Here are the bellies with the curing rub on them. From here they went into a giant Ziploc, and into my reach-in to cure for a while. Ruhlman said a week, but I let them go for three weeks, just because I didn't have time to take them out sooner. I did take them out once or twice for overhauling (rubbing the spices into the meat).

After three weeks in the reach-in, the meat was ready to roll and cure. First step was to rinse off the spice mixture, and trim them to an appropriate size for rolling.

Pretty simple now... cut, and roll tightly. You could add extra seasoning now, but I didn't.

Now tie the roll TIGHT. If you don't know how to tie a roast, see this video: http://video.about.com/homecooking/Tie-a-Roast.htm

Once they're all tied, hang them in a cool place out of direct sunlight. Ideal conditions are 50-60F and 50-60% RH. Because pancetta is cooked, hanging to cure can be an inexact science.

Because the weather in NC is highly variable (and warm for several days at a time), I built a simple curing chamber out of a dorm fridge. Basically I hijacked the controls and added humidification capability. It needs dehumidification, too. Next project.
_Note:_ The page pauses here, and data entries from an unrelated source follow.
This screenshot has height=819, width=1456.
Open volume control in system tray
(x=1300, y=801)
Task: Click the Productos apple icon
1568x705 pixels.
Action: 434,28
After two weeks of curing, they were ready to slice and store. The vinegar was used to wipe off small bits of chalky white mold. I checked them every few days while curing and wiped off small mold spots when they popped up (which they did, because of the high humidity while I was curing). White mold is no problem. Green and black mold is the stuff you worry about, and I didn;t see any of that.

Here it is, all sliced up, ready to package. Beautiful, isn't it?

Couldn't resist a close-up.

Vacuum seal and store for 6 months, easy.

Now that you see how to make the pancetta, let’s do something with it: pasta carbonara.

Cube a wheel or two of that pancetta.

Render it.

Cook some pasta. Yes, I was lazy and used boxed pasta. Sue me. Be sure to reserve a little of the water from boiling the pasta (maybe 1/2 - 1 cup), you'll need it later.

Get some other stuff ready: a big hunk of butter (1/8-1/4 lb), a big mound of hard cheese (2 cups pecorino romano), a couple eggs, and wine (optional, for drinking, not cooking).

Heat a big pan in the oven while the pasta is cooking. When pasta is al dente, throw the butter in the hot pan to melt.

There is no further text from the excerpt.